◆ **Material for this exercise**
/---
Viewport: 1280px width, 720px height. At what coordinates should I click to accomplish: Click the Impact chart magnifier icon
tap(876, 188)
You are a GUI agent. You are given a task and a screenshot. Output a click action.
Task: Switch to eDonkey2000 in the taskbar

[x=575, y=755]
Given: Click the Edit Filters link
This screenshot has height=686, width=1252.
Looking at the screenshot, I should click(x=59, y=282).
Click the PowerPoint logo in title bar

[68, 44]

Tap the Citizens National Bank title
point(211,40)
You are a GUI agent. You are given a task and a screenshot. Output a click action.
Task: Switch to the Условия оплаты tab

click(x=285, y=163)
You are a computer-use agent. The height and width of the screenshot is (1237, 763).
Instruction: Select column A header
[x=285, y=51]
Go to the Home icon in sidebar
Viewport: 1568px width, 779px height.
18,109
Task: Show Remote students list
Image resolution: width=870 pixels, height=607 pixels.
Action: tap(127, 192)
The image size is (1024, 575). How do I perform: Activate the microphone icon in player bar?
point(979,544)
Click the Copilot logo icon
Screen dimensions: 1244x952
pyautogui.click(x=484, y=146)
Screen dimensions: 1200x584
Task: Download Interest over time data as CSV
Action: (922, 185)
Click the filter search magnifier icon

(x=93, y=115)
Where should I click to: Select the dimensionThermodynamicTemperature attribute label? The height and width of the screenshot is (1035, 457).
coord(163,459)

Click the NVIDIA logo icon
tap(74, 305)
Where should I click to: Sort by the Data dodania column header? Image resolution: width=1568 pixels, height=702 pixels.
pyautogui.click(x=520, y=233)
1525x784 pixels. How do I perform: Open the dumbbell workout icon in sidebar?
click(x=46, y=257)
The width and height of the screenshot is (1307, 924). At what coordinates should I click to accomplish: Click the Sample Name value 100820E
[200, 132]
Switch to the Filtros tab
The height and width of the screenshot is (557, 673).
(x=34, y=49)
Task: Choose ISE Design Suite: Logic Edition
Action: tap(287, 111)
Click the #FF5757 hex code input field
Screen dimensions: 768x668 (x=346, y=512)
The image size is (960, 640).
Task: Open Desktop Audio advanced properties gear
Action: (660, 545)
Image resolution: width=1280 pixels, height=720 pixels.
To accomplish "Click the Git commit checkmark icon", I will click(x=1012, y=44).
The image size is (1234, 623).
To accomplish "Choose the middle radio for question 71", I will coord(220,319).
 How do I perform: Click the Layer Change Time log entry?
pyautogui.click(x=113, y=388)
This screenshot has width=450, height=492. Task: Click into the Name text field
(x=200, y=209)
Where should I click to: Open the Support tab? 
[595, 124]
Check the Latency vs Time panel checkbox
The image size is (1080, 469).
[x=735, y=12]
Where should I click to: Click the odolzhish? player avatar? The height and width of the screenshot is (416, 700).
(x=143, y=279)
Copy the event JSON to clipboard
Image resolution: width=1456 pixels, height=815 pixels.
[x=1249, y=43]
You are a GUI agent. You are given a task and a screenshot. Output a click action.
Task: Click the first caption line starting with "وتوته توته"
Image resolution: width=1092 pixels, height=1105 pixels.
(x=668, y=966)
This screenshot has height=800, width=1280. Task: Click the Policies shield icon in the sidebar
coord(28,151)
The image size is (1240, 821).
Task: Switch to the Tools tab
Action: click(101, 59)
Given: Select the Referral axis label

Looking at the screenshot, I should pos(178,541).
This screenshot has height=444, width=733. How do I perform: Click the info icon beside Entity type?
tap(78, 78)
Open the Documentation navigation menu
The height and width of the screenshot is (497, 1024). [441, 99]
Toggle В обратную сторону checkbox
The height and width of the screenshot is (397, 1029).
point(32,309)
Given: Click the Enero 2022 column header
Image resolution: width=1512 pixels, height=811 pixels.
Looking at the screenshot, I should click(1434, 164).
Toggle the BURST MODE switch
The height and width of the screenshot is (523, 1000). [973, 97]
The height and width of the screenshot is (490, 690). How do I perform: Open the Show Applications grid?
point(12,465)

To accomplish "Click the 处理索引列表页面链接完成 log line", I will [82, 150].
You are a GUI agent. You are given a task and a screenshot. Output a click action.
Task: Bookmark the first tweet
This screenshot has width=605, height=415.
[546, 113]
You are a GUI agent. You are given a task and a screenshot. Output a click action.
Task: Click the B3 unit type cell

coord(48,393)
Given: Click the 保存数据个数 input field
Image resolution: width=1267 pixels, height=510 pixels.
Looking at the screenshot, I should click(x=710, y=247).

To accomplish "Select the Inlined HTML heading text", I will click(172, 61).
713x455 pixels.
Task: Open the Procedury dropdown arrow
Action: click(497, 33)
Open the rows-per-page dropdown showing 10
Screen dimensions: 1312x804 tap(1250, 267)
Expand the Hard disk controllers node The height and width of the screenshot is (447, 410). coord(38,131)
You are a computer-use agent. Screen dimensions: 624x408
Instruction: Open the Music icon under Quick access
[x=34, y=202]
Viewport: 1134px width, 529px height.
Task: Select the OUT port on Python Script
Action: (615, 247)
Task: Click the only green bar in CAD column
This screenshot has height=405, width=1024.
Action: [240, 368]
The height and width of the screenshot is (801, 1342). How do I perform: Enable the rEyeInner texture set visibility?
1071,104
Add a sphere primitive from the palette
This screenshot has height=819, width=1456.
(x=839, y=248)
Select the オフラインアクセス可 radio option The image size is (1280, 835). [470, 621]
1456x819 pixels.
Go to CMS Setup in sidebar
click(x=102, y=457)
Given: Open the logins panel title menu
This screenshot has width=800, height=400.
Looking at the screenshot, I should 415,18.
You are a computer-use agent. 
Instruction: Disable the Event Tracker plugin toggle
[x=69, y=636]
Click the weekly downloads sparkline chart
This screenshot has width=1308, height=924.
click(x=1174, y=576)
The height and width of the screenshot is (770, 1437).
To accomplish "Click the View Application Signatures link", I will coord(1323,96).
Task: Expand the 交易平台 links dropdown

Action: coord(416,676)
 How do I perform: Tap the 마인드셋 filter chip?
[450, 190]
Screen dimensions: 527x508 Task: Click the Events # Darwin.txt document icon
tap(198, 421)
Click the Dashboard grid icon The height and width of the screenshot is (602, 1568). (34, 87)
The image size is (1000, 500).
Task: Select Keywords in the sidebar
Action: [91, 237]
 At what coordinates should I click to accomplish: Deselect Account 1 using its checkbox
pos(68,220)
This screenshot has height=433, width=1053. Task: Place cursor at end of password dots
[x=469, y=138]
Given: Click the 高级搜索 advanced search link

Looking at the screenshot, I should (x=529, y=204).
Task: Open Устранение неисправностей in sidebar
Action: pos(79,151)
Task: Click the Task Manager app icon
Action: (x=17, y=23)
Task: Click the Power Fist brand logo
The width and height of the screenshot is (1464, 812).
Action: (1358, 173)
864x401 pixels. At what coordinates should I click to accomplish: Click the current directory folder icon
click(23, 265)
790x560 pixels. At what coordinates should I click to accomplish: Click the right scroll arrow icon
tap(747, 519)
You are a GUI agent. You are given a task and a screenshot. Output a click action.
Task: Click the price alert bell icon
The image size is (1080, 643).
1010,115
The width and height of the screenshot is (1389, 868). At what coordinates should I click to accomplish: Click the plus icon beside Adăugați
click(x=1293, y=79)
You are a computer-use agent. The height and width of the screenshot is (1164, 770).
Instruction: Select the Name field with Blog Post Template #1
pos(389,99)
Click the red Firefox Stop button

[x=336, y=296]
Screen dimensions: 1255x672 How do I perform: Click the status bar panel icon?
\---
◆ **What you need to do**
The answer should consist of every record above, copied exactly.

◆ **Answer section**
Viewport: 1280px width, 720px height. At what coordinates should I click to accomplish: Click the Impact chart magnifier icon
tap(876, 188)
You are a GUI agent. You are given a task and a screenshot. Output a click action.
Task: Switch to eDonkey2000 in the taskbar

[x=575, y=755]
Given: Click the Edit Filters link
This screenshot has height=686, width=1252.
Looking at the screenshot, I should click(x=59, y=282).
Click the PowerPoint logo in title bar

[68, 44]

Tap the Citizens National Bank title
point(211,40)
You are a GUI agent. You are given a task and a screenshot. Output a click action.
Task: Switch to the Условия оплаты tab

click(x=285, y=163)
You are a computer-use agent. The height and width of the screenshot is (1237, 763).
Instruction: Select column A header
[x=285, y=51]
Go to the Home icon in sidebar
Viewport: 1568px width, 779px height.
18,109
Task: Show Remote students list
Image resolution: width=870 pixels, height=607 pixels.
Action: tap(127, 192)
The image size is (1024, 575). How do I perform: Activate the microphone icon in player bar?
point(979,544)
Click the Copilot logo icon
Screen dimensions: 1244x952
pyautogui.click(x=484, y=146)
Screen dimensions: 1200x584
Task: Download Interest over time data as CSV
Action: (922, 185)
Click the filter search magnifier icon

(x=93, y=115)
Where should I click to: Select the dimensionThermodynamicTemperature attribute label? The height and width of the screenshot is (1035, 457).
coord(163,459)

Click the NVIDIA logo icon
tap(74, 305)
Where should I click to: Sort by the Data dodania column header? Image resolution: width=1568 pixels, height=702 pixels.
pyautogui.click(x=520, y=233)
1525x784 pixels. How do I perform: Open the dumbbell workout icon in sidebar?
click(x=46, y=257)
The width and height of the screenshot is (1307, 924). At what coordinates should I click to accomplish: Click the Sample Name value 100820E
[200, 132]
Switch to the Filtros tab
The height and width of the screenshot is (557, 673).
(x=34, y=49)
Task: Choose ISE Design Suite: Logic Edition
Action: tap(287, 111)
Click the #FF5757 hex code input field
Screen dimensions: 768x668 (x=346, y=512)
The image size is (960, 640).
Task: Open Desktop Audio advanced properties gear
Action: (660, 545)
Image resolution: width=1280 pixels, height=720 pixels.
To accomplish "Click the Git commit checkmark icon", I will click(x=1012, y=44).
The image size is (1234, 623).
To accomplish "Choose the middle radio for question 71", I will coord(220,319).
 How do I perform: Click the Layer Change Time log entry?
pyautogui.click(x=113, y=388)
This screenshot has width=450, height=492. Task: Click into the Name text field
(x=200, y=209)
Where should I click to: Open the Support tab? 
[595, 124]
Check the Latency vs Time panel checkbox
The image size is (1080, 469).
[x=735, y=12]
Where should I click to: Click the odolzhish? player avatar? The height and width of the screenshot is (416, 700).
(x=143, y=279)
Copy the event JSON to clipboard
Image resolution: width=1456 pixels, height=815 pixels.
[x=1249, y=43]
You are a GUI agent. You are given a task and a screenshot. Output a click action.
Task: Click the first caption line starting with "وتوته توته"
Image resolution: width=1092 pixels, height=1105 pixels.
(x=668, y=966)
This screenshot has height=800, width=1280. Task: Click the Policies shield icon in the sidebar
coord(28,151)
The image size is (1240, 821).
Task: Switch to the Tools tab
Action: click(101, 59)
Given: Select the Referral axis label

Looking at the screenshot, I should pos(178,541).
This screenshot has height=444, width=733. How do I perform: Click the info icon beside Entity type?
tap(78, 78)
Open the Documentation navigation menu
The height and width of the screenshot is (497, 1024). [441, 99]
Toggle В обратную сторону checkbox
The height and width of the screenshot is (397, 1029).
point(32,309)
Given: Click the Enero 2022 column header
Image resolution: width=1512 pixels, height=811 pixels.
Looking at the screenshot, I should click(1434, 164).
Toggle the BURST MODE switch
The height and width of the screenshot is (523, 1000). [973, 97]
The height and width of the screenshot is (490, 690). How do I perform: Open the Show Applications grid?
point(12,465)

To accomplish "Click the 处理索引列表页面链接完成 log line", I will [82, 150].
You are a GUI agent. You are given a task and a screenshot. Output a click action.
Task: Bookmark the first tweet
This screenshot has width=605, height=415.
[546, 113]
You are a GUI agent. You are given a task and a screenshot. Output a click action.
Task: Click the B3 unit type cell

coord(48,393)
Given: Click the 保存数据个数 input field
Image resolution: width=1267 pixels, height=510 pixels.
Looking at the screenshot, I should click(x=710, y=247).

To accomplish "Select the Inlined HTML heading text", I will click(172, 61).
713x455 pixels.
Task: Open the Procedury dropdown arrow
Action: click(497, 33)
Open the rows-per-page dropdown showing 10
Screen dimensions: 1312x804 tap(1250, 267)
Expand the Hard disk controllers node The height and width of the screenshot is (447, 410). coord(38,131)
You are a computer-use agent. Screen dimensions: 624x408
Instruction: Open the Music icon under Quick access
[x=34, y=202]
Viewport: 1134px width, 529px height.
Task: Select the OUT port on Python Script
Action: (615, 247)
Task: Click the only green bar in CAD column
This screenshot has height=405, width=1024.
Action: [240, 368]
The height and width of the screenshot is (801, 1342). How do I perform: Enable the rEyeInner texture set visibility?
1071,104
Add a sphere primitive from the palette
This screenshot has height=819, width=1456.
(x=839, y=248)
Select the オフラインアクセス可 radio option The image size is (1280, 835). [470, 621]
1456x819 pixels.
Go to CMS Setup in sidebar
click(x=102, y=457)
Given: Open the logins panel title menu
This screenshot has width=800, height=400.
Looking at the screenshot, I should 415,18.
You are a computer-use agent. 
Instruction: Disable the Event Tracker plugin toggle
[x=69, y=636]
Click the weekly downloads sparkline chart
This screenshot has width=1308, height=924.
click(x=1174, y=576)
The height and width of the screenshot is (770, 1437).
To accomplish "Click the View Application Signatures link", I will coord(1323,96).
Task: Expand the 交易平台 links dropdown

Action: coord(416,676)
 How do I perform: Tap the 마인드셋 filter chip?
[450, 190]
Screen dimensions: 527x508 Task: Click the Events # Darwin.txt document icon
tap(198, 421)
Click the Dashboard grid icon The height and width of the screenshot is (602, 1568). (34, 87)
The image size is (1000, 500).
Task: Select Keywords in the sidebar
Action: [91, 237]
 At what coordinates should I click to accomplish: Deselect Account 1 using its checkbox
pos(68,220)
This screenshot has height=433, width=1053. Task: Place cursor at end of password dots
[x=469, y=138]
Given: Click the 高级搜索 advanced search link

Looking at the screenshot, I should (x=529, y=204).
Task: Open Устранение неисправностей in sidebar
Action: pos(79,151)
Task: Click the Task Manager app icon
Action: (x=17, y=23)
Task: Click the Power Fist brand logo
The width and height of the screenshot is (1464, 812).
Action: (1358, 173)
864x401 pixels. At what coordinates should I click to accomplish: Click the current directory folder icon
click(23, 265)
790x560 pixels. At what coordinates should I click to accomplish: Click the right scroll arrow icon
tap(747, 519)
You are a GUI agent. You are given a task and a screenshot. Output a click action.
Task: Click the price alert bell icon
The image size is (1080, 643).
1010,115
The width and height of the screenshot is (1389, 868). At what coordinates should I click to accomplish: Click the plus icon beside Adăugați
click(x=1293, y=79)
You are a computer-use agent. The height and width of the screenshot is (1164, 770).
Instruction: Select the Name field with Blog Post Template #1
pos(389,99)
Click the red Firefox Stop button

[x=336, y=296]
Screen dimensions: 1255x672 How do I perform: Click the status bar panel icon?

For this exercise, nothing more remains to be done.